Майдан, где когда-то вручили Ермаку старшинскую насеку… Наивно было бы искать что-нибудь сохранившееся с тех времен.
Но не подвластен забвению человек, который вышел из этой вот вроде бы неприметной станицы. Века прошумели над старым майданом, а память о нем живет и долго еще жить будет.

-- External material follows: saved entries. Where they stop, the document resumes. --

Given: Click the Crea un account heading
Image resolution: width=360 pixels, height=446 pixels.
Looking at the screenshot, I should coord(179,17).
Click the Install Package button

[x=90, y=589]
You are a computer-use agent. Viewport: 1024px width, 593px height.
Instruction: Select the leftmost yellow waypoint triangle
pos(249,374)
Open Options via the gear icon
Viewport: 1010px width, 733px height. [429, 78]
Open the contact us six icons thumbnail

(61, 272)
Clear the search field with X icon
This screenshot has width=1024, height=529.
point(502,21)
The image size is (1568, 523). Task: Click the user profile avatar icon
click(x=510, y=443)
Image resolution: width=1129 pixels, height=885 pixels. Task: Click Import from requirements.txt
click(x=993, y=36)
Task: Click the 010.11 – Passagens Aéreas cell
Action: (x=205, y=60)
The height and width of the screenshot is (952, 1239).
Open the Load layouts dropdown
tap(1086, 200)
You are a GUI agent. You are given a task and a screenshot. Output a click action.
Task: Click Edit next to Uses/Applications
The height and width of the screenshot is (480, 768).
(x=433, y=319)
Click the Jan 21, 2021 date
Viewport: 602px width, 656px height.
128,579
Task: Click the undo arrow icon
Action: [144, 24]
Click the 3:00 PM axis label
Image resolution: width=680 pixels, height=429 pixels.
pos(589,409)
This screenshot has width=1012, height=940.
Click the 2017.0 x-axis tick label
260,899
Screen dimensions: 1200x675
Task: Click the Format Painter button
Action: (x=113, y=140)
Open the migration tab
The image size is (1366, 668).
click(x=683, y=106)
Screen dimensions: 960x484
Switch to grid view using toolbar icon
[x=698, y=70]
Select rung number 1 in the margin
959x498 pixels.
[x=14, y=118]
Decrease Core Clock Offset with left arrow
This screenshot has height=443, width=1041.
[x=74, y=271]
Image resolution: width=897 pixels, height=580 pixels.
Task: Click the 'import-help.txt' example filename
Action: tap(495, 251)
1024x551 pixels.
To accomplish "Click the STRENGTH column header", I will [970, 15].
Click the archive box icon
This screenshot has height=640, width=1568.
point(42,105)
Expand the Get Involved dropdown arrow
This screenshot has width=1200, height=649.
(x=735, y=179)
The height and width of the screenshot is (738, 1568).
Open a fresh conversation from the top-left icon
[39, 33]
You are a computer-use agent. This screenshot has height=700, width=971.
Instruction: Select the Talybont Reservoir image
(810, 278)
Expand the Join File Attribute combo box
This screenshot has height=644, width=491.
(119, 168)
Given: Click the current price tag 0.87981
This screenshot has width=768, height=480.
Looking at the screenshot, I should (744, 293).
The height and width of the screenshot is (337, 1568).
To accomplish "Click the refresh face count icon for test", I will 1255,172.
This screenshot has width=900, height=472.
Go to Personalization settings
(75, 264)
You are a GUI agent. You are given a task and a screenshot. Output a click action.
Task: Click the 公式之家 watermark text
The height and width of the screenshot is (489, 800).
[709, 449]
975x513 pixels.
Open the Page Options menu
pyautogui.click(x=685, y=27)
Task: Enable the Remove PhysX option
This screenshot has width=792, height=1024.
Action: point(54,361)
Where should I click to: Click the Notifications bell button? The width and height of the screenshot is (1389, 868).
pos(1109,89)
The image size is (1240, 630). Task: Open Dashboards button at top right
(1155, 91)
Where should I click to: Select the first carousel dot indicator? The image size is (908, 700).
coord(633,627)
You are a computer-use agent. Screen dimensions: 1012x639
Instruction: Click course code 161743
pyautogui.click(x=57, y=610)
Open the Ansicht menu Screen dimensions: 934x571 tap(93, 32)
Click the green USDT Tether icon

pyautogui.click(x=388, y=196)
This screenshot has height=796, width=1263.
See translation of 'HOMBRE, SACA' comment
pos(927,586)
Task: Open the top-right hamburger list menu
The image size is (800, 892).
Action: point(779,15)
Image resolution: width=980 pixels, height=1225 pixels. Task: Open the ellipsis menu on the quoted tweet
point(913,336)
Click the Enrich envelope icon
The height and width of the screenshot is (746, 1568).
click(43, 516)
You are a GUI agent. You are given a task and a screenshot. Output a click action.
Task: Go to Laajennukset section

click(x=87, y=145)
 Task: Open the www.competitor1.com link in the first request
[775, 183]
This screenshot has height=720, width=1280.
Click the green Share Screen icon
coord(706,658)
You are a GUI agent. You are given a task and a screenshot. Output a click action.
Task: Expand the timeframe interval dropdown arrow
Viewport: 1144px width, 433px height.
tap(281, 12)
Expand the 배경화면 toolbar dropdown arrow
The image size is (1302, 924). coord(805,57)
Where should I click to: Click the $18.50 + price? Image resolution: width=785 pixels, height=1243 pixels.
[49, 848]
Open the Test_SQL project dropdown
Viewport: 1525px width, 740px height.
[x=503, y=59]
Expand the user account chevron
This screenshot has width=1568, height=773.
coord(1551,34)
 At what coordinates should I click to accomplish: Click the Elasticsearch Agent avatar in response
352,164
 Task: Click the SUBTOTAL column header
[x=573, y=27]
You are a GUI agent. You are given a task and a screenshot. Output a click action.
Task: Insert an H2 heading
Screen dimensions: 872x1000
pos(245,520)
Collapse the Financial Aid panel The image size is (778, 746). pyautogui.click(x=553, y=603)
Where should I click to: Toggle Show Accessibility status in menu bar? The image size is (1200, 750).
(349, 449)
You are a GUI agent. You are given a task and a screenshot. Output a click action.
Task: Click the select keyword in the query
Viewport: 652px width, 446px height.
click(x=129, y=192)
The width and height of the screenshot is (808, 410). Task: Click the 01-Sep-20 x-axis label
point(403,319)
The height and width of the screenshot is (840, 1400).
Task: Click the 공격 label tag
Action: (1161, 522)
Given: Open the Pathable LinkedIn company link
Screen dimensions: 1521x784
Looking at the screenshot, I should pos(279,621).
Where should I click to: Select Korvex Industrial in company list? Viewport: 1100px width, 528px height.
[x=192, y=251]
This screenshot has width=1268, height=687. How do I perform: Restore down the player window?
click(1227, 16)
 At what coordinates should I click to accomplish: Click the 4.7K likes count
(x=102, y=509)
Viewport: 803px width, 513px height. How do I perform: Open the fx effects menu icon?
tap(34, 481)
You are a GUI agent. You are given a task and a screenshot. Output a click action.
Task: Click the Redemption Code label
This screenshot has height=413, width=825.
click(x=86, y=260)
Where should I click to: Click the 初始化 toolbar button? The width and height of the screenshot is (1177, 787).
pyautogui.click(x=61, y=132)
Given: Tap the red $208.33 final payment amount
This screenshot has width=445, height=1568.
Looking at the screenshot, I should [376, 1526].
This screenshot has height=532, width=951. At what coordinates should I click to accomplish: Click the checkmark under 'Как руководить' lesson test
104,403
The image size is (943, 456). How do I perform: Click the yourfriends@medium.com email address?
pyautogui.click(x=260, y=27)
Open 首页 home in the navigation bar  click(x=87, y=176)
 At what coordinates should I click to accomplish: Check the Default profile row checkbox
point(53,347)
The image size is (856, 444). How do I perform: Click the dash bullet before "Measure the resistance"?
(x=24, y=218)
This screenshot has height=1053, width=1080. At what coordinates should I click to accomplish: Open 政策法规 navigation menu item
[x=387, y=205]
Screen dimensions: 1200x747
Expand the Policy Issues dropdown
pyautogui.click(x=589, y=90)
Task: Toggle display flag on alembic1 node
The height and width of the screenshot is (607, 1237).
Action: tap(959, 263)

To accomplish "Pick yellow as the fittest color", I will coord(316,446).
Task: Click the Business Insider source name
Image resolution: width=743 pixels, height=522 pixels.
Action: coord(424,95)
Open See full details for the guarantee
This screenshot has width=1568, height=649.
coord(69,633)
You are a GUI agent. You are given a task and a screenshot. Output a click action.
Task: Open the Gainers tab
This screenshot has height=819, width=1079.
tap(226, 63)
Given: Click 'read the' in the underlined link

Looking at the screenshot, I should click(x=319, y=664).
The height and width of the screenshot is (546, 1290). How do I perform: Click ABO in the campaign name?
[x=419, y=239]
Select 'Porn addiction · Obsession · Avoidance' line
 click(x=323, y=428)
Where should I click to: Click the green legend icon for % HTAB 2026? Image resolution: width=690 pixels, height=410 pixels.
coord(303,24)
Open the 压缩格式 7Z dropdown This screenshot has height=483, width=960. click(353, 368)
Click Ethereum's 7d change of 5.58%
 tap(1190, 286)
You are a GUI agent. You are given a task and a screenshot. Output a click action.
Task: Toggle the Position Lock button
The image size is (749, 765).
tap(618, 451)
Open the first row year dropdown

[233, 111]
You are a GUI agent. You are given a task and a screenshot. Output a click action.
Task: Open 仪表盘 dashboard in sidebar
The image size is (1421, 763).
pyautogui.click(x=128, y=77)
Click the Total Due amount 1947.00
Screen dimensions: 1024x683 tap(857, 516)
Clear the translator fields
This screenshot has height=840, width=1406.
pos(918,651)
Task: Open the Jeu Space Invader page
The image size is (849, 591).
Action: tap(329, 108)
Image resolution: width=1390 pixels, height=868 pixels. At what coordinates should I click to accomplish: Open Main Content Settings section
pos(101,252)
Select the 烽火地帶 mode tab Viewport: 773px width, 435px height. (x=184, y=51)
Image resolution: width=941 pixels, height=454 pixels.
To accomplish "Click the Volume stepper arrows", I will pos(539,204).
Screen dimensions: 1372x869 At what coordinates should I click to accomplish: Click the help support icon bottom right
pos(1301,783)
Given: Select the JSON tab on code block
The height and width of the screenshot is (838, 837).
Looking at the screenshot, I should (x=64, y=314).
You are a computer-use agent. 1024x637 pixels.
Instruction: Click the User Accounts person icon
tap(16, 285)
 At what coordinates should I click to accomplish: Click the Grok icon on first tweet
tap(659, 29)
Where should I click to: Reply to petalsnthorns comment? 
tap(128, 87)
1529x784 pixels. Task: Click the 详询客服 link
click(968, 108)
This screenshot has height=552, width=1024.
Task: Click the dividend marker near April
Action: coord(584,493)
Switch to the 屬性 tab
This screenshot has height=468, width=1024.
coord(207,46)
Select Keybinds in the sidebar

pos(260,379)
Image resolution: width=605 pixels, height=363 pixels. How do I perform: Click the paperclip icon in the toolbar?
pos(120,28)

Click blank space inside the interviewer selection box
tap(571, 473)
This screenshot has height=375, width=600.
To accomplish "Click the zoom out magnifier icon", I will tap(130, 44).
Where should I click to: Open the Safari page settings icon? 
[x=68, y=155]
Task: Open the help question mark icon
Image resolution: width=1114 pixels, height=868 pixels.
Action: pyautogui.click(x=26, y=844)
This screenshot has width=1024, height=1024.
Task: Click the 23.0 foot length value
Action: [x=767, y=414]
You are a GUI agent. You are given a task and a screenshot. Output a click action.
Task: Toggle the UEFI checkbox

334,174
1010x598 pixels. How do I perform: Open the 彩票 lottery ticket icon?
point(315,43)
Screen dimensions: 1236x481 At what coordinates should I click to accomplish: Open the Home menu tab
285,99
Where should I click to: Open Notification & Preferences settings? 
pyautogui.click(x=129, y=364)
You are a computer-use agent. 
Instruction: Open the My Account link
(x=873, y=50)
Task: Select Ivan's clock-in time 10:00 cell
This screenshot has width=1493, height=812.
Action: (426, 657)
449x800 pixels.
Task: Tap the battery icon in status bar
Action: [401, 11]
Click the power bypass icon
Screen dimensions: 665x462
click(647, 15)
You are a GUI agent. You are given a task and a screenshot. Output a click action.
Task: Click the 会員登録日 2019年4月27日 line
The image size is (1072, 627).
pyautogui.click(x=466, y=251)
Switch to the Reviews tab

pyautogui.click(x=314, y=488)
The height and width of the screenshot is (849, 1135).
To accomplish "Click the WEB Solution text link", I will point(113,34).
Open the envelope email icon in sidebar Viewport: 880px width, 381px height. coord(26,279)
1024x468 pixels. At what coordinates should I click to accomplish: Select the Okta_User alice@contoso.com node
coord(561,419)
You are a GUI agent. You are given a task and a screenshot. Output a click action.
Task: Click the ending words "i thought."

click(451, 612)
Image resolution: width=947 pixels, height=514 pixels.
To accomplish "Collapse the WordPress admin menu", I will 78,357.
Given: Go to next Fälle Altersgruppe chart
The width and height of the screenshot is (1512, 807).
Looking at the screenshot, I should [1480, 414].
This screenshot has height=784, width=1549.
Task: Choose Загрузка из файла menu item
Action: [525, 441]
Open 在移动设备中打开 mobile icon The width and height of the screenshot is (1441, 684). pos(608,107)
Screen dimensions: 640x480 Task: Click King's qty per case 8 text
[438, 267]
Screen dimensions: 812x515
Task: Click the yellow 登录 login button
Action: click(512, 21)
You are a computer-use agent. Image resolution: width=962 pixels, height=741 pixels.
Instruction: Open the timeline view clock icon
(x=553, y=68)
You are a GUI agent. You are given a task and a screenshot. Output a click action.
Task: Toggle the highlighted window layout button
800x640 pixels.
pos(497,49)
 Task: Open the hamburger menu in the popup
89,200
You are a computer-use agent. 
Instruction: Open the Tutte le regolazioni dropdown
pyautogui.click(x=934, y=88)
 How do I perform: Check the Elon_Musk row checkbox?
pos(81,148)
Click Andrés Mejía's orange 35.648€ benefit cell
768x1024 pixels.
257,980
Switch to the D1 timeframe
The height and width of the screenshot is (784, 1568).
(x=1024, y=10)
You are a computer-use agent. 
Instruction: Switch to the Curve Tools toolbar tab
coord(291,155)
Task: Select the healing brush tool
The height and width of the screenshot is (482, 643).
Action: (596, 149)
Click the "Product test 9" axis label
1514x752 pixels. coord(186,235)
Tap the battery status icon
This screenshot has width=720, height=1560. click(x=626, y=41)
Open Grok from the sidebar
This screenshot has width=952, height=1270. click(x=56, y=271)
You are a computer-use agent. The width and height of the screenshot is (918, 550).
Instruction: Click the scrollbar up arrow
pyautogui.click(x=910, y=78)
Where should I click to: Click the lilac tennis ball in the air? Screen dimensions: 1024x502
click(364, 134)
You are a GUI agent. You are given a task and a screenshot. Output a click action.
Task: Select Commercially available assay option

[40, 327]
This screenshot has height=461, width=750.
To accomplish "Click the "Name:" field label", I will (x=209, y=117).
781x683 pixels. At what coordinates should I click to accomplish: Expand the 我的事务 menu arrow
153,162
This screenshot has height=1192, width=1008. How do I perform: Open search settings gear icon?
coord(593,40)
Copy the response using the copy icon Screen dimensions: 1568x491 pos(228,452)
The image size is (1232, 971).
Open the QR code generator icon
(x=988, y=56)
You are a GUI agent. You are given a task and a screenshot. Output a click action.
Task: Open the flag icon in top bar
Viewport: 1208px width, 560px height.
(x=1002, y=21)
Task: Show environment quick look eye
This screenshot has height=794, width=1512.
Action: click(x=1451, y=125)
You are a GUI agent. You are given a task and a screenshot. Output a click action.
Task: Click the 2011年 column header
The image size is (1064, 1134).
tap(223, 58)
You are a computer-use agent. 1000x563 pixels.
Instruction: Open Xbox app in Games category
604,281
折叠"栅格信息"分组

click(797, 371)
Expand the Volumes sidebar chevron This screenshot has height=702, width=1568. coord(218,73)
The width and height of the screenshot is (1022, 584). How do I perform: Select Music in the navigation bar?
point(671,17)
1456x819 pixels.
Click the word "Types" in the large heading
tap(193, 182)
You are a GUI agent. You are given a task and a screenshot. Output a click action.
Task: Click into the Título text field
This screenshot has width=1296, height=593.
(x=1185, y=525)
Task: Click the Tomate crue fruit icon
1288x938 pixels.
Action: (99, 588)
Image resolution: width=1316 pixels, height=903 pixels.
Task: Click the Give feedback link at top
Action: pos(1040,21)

На Сталинградском направлении
Пал храбрый командир полка
На высоте у Сталинграда.
Мемориальная доска
Вросла в кирпичную ограду.
Четыре строчки из металла —
Суровый боевой рассказ.
Как это много и как мало
Для тех, кто зелены сейчас…
Степь, без края и без начала, вся на балках и оврагах, вплотную подступает к Дону. Озорует по ней горячий ветер, шелестит в береговых зарослях темно-бурыми шишками рогоза. Удивительное это растение — рогоз. Встретишь его и в тропиках, и на студеном севере. Помнится, мальчишками по весне мы выискивали молодые побеги рогоза, чтобы полакомиться сладким корнем. Став постарше, плели из него коврики и корзинки. В станице у нас крыли рогозом крыши, вили налыгачи[6]
для быков. А колосья его всегда украшали букеты цветов. Если же набить рогозовым пухом подкладку пиджака, в воде не утонешь, будет лучше любого спасательного пояса. В такой «одежке» можно учиться плавать.